Las desavenencias con el presidente del Gobierno antes aludidas se agudizan durante la elaboración de la Constitución y Fernández-Miranda no disimula su disconformidad radical con las ambigüedades que se aceptan para lograr consensos. El “arquitecto de la reforma política” no estaba de acuerdo con la marcha de las obras. Como claro ejemplo de discrepancia se puede citar la inclusión de la palabra “nacionalidades” en el texto constitucional. “Yo creo —llegaría a decir en una entrevista el 23 de julio de 1978— que una Constitución que un pueblo acepta con carácter común y generalizado debe tener, al menos, claridad. Me temo que a fuerza de ambigüedades de este calibre no se logre su propósito y finalidad” [...] “La palabra ‘nacionalidades’ viene unida, desde mediados del siglo XIX al llamado ‘principio de las nacionalidades’, el cual sostenía que toda nación tiene derecho a constituirse en Estado independiente y soberano y parece ser que algunos, cuando emplean la palabra ‘nacionalidad’ están pensando en el referido principio. Y entonces, a mi juicio, el término deja de ser ambiguo para transformarse en destructivo. Sí, destructivo de la historia de España, si se acepta, con Ortega y Gasset, que ‘la historia ascendente de un pueblo es un largo proceso de integración y la historia decadente de un pueblo es el proceso inverso de desintegración’. Yo a esto, naturalmente —sentenciaba Fernández-Miranda—, le pediría un poco de claridad si no es mucho pedir.” Fernández-Miranda marcó distancias con la Unión de Centro Democrático (UCD) durante el debate constitucional en el Senado y, de hecho, en agosto de aquel año se fue de su Grupo Parlamentario y pasó al Grupo Mixto porque llegaron a negarle la libertad de palabra. Es lo cierto que Torcuato Fernández-Miranda y Hevia no firma la Constitución y que la casilla que le corresponde en el original refrendado por el Rey que se exhibe en el Congreso de los Diputados está, bien expresivamente, en blanco.

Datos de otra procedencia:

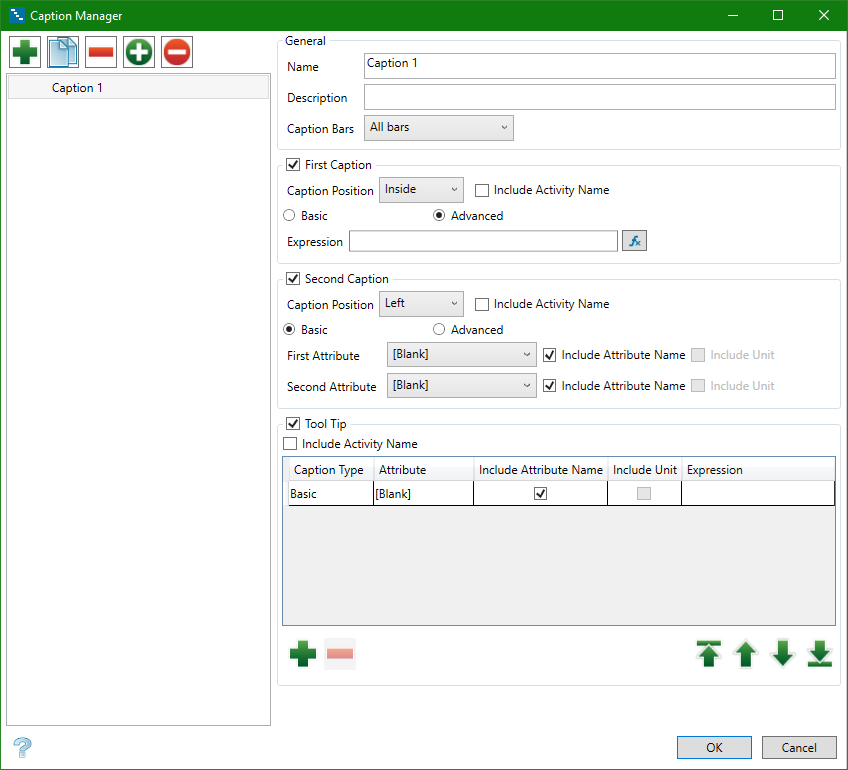This screenshot has width=848, height=770.
Task: Move tool tip row to bottom
Action: [819, 654]
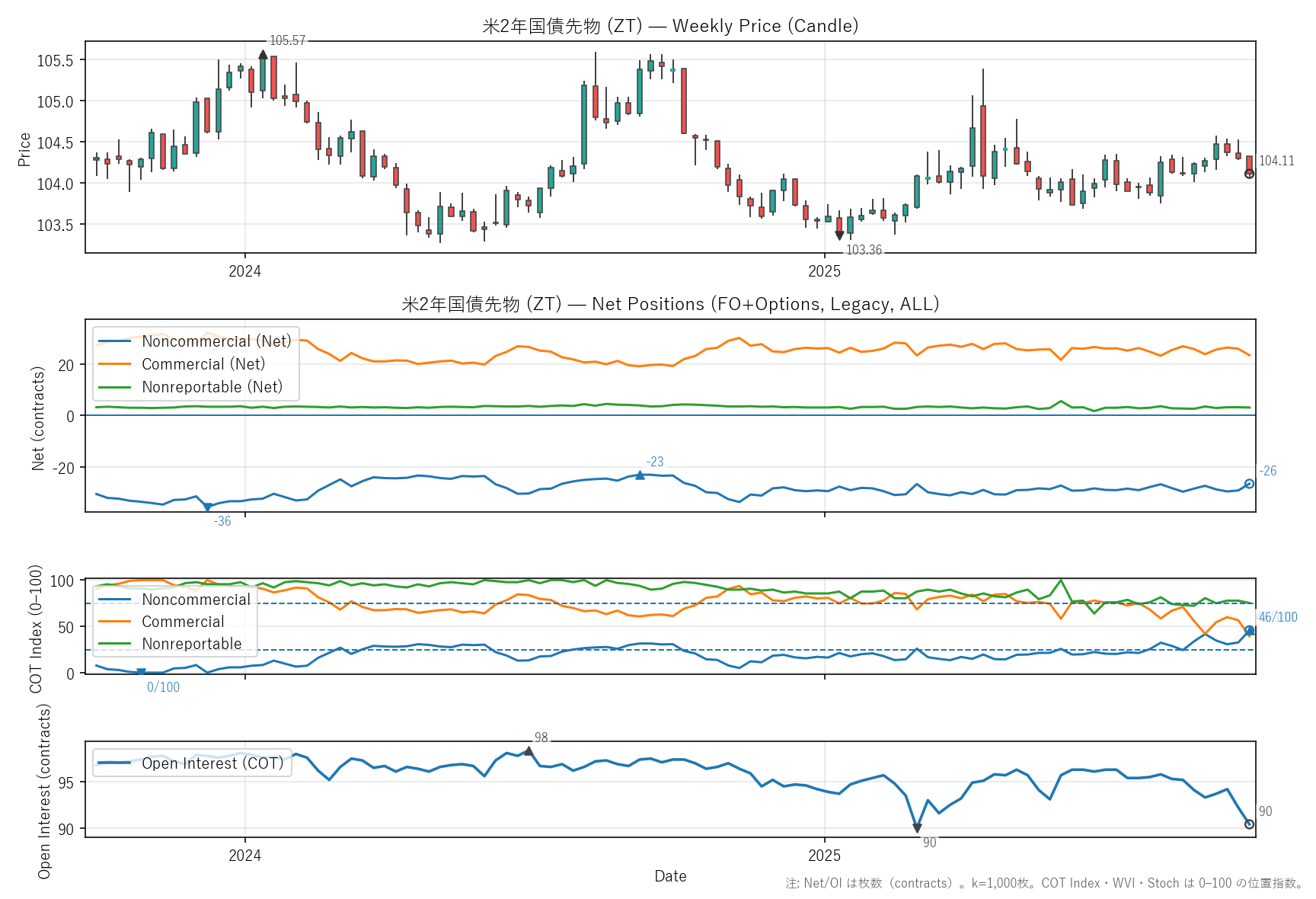1316x899 pixels.
Task: Select the latest open interest circle marker
Action: point(1249,824)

Falleció a los sesenta y cuatro años en el St. Mary’s Hospital de Londres. Visitaba con su esposa a su hijo Enrique, licenciado en Medicina, que realizaba allí un curso de especialización cuando sufrió el ataque cardíaco que llevó a la muerte a quien había sido artífice de la transición española a la democracia. Con ese motivo fueron muchos los contemporáneos que subrayaron su austeridad, su rigurosa honestidad en el manejo de los fondos públicos, sus deslumbrantes exposiciones verbales y el rigor de su dialéctica y, sobre todo, el talento y la capacidad que demostró para imaginar y llevar a cabo, bajo el amparo del Rey y con la colaboración de su Gobierno, la portentosa operación de convertir un régimen autoritario en una democracia liberal a través de los procedimientos instituidos por el primero o, como el mismo acostumbraba a decir, “de la Ley a la Ley”.
Obras de ~: “Régimen jurídico de minas”, en Revista de la Universidad de Oviedo, 1940; La justificación del Estado, Madrid, Instituto de Estudios Políticos, 1946; El problema político de nuestro tiempo, Madrid, Alférez, 1950; El concepto de lo social y otros ensayos (Estudios de Teoría de la Sociedad), Oviedo, Idag, 1951; Concepto de situación social. Introducción a una sociología de la situación, Oviedo, Universidad, 1957; El hombre y la sociedad, Madrid, Doncel, 1960; La libertad: Aspecto sociológico, en La libertad, Madrid, Doncel, 1960, págs. 157-210; Estado y Constitución, Madrid, Espasa Calpe, 1975; Éxito y verdad (Las raíces de la ciencia política), en la Revista Filosofía y Derecho, Universidad de Valencia, 1977.
Bibl.: E. Romero, Retratos de época, Barcelona, Plaza y Janés, 1955; J. L. Alcocer, Fernández-Miranda: Agonía de un Estado, Barcelona, Planeta, 1986; P. y A. Fernández-Miranda, Lo que el Rey me ha pedido, Madrid, Plaza y Janés, 1995.